If I change the config to pull the raw timestamp with no conversion, I get stamps such as the following:
"last_visit_time":"1793021894"
From what I've read about WebKit time, it is expressed in 17-digit numbers, which clearly is not what I'm seeing. So I'm not sure if this is an Osquery, Chrome, or query issue at this point. All help and insight appreciated!
Solved. The datetime conversion needs to take place within the table definition query.
I.e. the query defined underneath "chrome_browser_history".

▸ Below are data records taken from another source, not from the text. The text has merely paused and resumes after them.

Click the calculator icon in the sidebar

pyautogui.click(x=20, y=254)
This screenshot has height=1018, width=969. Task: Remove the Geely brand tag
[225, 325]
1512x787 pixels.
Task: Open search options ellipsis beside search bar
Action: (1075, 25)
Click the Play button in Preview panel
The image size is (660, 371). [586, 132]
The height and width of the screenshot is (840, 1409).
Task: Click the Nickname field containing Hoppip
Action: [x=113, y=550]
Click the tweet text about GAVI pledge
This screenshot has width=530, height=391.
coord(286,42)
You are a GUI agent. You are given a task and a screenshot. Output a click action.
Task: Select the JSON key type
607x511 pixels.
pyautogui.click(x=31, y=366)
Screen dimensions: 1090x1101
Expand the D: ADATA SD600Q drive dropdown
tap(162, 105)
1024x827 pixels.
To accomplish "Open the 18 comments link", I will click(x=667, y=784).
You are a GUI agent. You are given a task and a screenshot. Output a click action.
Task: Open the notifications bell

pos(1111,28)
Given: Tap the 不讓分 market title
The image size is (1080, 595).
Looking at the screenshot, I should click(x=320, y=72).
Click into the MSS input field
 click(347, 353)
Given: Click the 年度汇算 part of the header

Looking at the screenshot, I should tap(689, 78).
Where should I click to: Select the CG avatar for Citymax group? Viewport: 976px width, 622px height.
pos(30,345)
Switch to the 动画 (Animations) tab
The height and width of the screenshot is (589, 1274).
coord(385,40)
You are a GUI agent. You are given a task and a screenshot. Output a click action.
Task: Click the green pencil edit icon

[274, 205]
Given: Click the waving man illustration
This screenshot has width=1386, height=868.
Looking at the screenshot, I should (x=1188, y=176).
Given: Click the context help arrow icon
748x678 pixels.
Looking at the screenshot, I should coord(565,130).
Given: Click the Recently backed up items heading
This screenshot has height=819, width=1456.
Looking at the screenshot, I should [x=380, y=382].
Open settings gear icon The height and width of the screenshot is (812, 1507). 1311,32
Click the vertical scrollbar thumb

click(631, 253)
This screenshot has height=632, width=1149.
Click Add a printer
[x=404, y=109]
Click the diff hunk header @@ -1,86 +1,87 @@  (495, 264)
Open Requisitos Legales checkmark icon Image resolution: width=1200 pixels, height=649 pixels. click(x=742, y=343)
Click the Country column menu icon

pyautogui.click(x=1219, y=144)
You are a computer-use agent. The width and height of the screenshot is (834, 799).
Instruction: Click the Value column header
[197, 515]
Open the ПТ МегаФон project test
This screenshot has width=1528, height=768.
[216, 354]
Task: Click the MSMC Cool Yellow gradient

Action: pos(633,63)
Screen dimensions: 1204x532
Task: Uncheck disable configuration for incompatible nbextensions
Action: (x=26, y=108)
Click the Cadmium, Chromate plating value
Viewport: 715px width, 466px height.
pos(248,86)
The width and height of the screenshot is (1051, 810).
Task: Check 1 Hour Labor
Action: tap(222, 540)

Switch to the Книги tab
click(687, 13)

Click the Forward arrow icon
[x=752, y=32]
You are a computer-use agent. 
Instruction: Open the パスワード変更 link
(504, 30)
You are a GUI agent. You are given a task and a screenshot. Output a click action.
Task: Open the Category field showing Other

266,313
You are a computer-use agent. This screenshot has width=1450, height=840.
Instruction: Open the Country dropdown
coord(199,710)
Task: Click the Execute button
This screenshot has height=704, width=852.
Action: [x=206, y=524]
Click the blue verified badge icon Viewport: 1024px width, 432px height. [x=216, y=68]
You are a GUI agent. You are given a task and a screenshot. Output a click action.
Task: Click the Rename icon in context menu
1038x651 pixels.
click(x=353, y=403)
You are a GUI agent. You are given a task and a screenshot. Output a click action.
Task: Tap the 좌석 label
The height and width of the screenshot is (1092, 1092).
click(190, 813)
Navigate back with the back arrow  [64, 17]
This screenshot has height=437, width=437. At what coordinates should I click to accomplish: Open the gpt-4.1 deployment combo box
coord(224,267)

"chrome_browser_history" : {
"query" : "SELECT urls.id id, urls.url url, urls.title title, urls.visit_count visit_count, urls.typed_count typed_count, datetime(urls.last_visit_time/1000000-11644473600, 'unixepoch') last_visit_time, urls.hidden hidden, visits.visit_time visit_time, visits.from_visit from_visit, visits.visit_duration visit_duration, visits.transition transition, visit_source.source source FROM urls JOIN visits ON urls.id = visits.url LEFT JOIN visit_source ON visits.id = visit_source.id",
"path" : "/Users/%/Library/Application Support/Google/Chrome/%/History",
"columns" : ["path", "id", "url", "title", "visit_count", "typed_count", "last_visit_time", "hidden", "visit_time", "visit_duration", "source"],
"platform" : "darwin"
}
"schedule": {
"chrome_history": {
"query": "select distinct url,last_visit_time from chrome_browser_history where url like '%nhl.com%';",
"interval": 10
}
}
Trying to make the conversion within the osquery scheduled query (as I was trying before) will not work. i.e:
"schedule": {
"chrome_history": {
"query": "select distinct url,datetime((last_visit_time/1000000)-11644473600, 'unixepoch', 'localtime') AS time from chrome_browser_history where url like '%nhl.com%';",
"interval": 10
}
}
Try:
SELECT datetime(last_visit_time/1000000-11644473600, \"unixepoch\") as last_visited, url, title, visit_count FROM urls;
This is from something I wrote up a while ago - One-liner that runs osqueryi with ATC configuration to read in the chrome history file, export as json and curl the json to an API endpoint
https://gist.github.com/defensivedepth/6b79581a9739fa316b6f6d9f97baab1f
The things you're working with, are pretty straight sqlite. So I would start by debugging inside sqlit.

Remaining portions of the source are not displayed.